(Records from a data source)
╭──

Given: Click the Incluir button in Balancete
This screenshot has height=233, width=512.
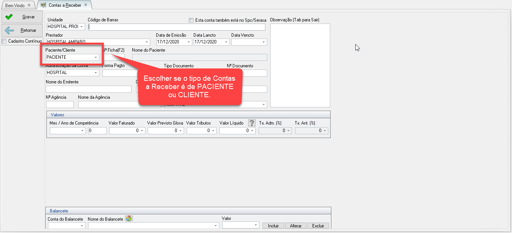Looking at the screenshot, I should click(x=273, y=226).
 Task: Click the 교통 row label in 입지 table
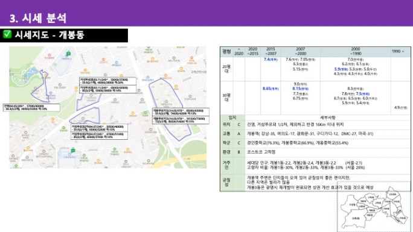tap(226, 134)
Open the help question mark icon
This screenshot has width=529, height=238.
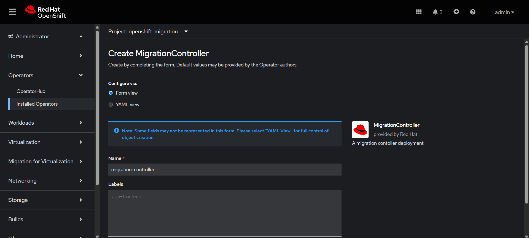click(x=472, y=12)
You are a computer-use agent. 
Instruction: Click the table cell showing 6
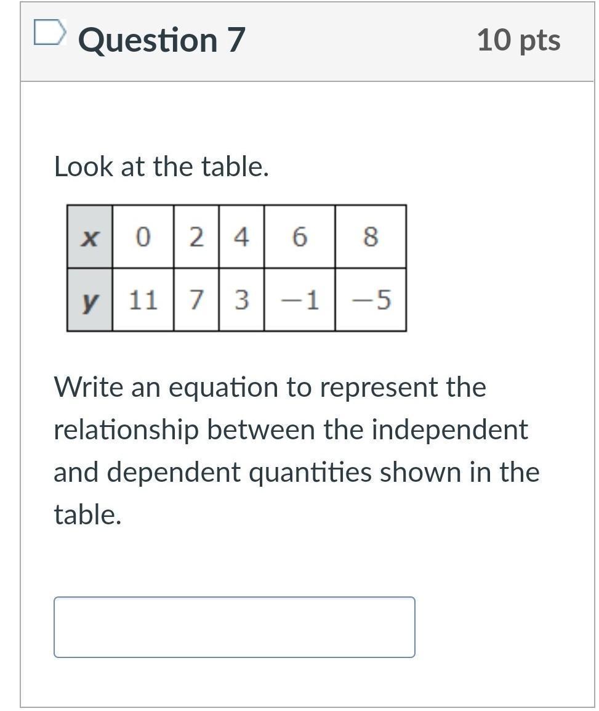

╰──

= Aim of the exercise =
Pictures aside, repeat every line of the data above exactly.

= Solution for this task =
Given: Click the Incluir button in Balancete
This screenshot has height=233, width=512.
Looking at the screenshot, I should click(x=273, y=226).
 Task: Click the 교통 row label in 입지 table
tap(226, 134)
Open the help question mark icon
This screenshot has width=529, height=238.
click(x=472, y=12)
You are a computer-use agent. 
Instruction: Click the table cell showing 6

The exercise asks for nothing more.